Halifelik Sorununu bir de Söylev’den izleyelim:

Mustafa Kemal’e Halifelik teklif ediliyor:

Büyük Millet Meclisi hilafeti kaldırdığı zaman, Antalya Milletvekili ulemadan Rasih Efendi, Kızılay adına, Hindistan’da bulunan bir birliğin başkanlığında idi.  Rasih Efendi Mısır’a uğrayarak Ankara’ya  döndü.

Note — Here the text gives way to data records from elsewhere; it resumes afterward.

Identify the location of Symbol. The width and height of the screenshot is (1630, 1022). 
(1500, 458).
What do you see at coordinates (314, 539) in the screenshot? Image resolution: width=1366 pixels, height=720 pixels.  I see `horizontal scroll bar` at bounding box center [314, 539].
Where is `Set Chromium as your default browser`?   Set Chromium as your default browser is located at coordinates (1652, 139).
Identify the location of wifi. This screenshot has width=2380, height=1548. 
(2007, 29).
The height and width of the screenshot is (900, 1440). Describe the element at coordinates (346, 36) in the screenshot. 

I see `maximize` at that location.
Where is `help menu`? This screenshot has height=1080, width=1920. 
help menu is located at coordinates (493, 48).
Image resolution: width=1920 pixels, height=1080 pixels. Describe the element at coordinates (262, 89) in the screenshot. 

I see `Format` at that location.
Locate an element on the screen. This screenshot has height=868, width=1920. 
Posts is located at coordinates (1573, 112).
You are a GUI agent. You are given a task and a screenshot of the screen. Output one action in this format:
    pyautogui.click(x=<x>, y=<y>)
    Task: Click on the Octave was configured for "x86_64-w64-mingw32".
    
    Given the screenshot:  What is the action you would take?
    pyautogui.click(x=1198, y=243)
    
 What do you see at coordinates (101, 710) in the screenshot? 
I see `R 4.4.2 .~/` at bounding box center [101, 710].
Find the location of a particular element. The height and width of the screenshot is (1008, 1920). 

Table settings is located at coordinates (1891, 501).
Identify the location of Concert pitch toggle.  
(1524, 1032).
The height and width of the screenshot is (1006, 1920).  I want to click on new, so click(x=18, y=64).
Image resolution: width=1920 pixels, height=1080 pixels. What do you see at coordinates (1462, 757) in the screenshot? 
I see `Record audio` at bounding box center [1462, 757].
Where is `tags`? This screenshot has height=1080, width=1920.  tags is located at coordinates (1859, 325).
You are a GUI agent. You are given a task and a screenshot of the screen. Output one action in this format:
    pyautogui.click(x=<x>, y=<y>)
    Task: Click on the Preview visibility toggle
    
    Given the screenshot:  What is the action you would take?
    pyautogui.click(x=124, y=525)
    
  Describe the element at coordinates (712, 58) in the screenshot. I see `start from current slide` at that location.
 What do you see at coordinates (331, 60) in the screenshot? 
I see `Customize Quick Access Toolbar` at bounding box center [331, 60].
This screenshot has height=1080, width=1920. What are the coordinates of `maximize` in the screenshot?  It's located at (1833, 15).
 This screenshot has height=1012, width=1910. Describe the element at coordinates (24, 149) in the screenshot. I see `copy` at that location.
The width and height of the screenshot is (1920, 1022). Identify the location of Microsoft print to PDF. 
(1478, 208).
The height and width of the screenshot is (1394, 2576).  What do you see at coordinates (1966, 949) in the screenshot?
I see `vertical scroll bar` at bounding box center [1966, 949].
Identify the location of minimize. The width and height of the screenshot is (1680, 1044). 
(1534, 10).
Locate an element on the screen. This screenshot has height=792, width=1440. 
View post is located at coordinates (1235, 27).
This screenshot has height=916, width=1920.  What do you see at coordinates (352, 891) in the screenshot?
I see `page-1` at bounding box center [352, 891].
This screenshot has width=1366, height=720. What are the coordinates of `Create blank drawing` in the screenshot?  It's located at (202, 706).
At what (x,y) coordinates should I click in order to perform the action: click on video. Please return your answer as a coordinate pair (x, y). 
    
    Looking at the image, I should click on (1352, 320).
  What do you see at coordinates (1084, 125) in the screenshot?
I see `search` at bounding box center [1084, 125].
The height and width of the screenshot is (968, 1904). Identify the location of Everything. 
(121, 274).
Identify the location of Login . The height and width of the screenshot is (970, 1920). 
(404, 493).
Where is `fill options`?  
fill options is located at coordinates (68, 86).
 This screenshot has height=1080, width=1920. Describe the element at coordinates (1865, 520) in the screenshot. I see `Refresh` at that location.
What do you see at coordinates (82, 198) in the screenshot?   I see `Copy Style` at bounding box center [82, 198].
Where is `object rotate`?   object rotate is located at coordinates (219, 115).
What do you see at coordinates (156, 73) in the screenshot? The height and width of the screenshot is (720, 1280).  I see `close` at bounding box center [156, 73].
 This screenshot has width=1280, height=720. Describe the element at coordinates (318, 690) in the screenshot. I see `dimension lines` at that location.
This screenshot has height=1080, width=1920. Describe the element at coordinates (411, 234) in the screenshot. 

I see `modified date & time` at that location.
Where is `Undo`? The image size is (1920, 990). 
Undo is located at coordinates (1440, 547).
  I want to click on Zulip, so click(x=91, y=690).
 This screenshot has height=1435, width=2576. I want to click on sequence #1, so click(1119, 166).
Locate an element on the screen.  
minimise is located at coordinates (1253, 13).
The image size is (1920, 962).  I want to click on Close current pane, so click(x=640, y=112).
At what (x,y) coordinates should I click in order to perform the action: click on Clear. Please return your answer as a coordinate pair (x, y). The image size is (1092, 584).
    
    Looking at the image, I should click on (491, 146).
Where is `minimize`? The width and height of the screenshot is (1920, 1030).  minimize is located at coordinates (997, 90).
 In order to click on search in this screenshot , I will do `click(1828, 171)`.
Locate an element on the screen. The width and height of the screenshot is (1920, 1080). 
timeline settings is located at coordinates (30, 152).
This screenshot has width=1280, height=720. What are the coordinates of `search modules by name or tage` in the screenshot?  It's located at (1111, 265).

Benden söyleşi istedi. İslam ülkelerinin bana, halifelik teklifi üzerine Rasih Efendi’ye şu açıklamada bulundum:

“Gezdiğin ülkelerde İslamlar, benim halife olmamı istiyorlarmış… Yetki sahibi İslam heyetleri Rasih Efendi’yi  bana bu hususu bildirmek için vekil olarak atamışlar. İslamların bana olan teveccüh ve muhabbetlerine teşekkür ettikten sonra dedim ki, zatıaliniz din bilginlerindensiniz, halifenin Devlet Başkanı olduğunu bilirsiniz.”

Başlarında kralları, imparatorları bulunan uyrukların,  bana ulaştırdığınız istek ve önerilerini ben nasıl kabul edebilirim. Kabul ettim desem buna o uyrukların başındakiler razı olur mu? Halifenin emir ve yasakları yerine getirilir. Beni halife yapmak isteyenler, emirlerimi yerine getirmeye yeterli midirler? Bundan dolayı anlamı olmayan asılsız bir sıfatı takınmak gülünç olmaz mı?

 

Atatürk, halifelik sorununu, Söylev’inde şu sözlerle sonuca bağlamıştır.

“Efendiler; açık ve kesin söylemeliyim ki, İslamları bir halife heyulasıyla hala işgal ve iğfal (Yanıltma) gayretinde bulunanlar, yalnız ve ancak İslamların ve özellikle Türkiye’nin düşmanlarıdır. Böyle bir oyuna hayal bağlamak da ancak ve ancak bilgisizlik ve gafret eseri olabilir.”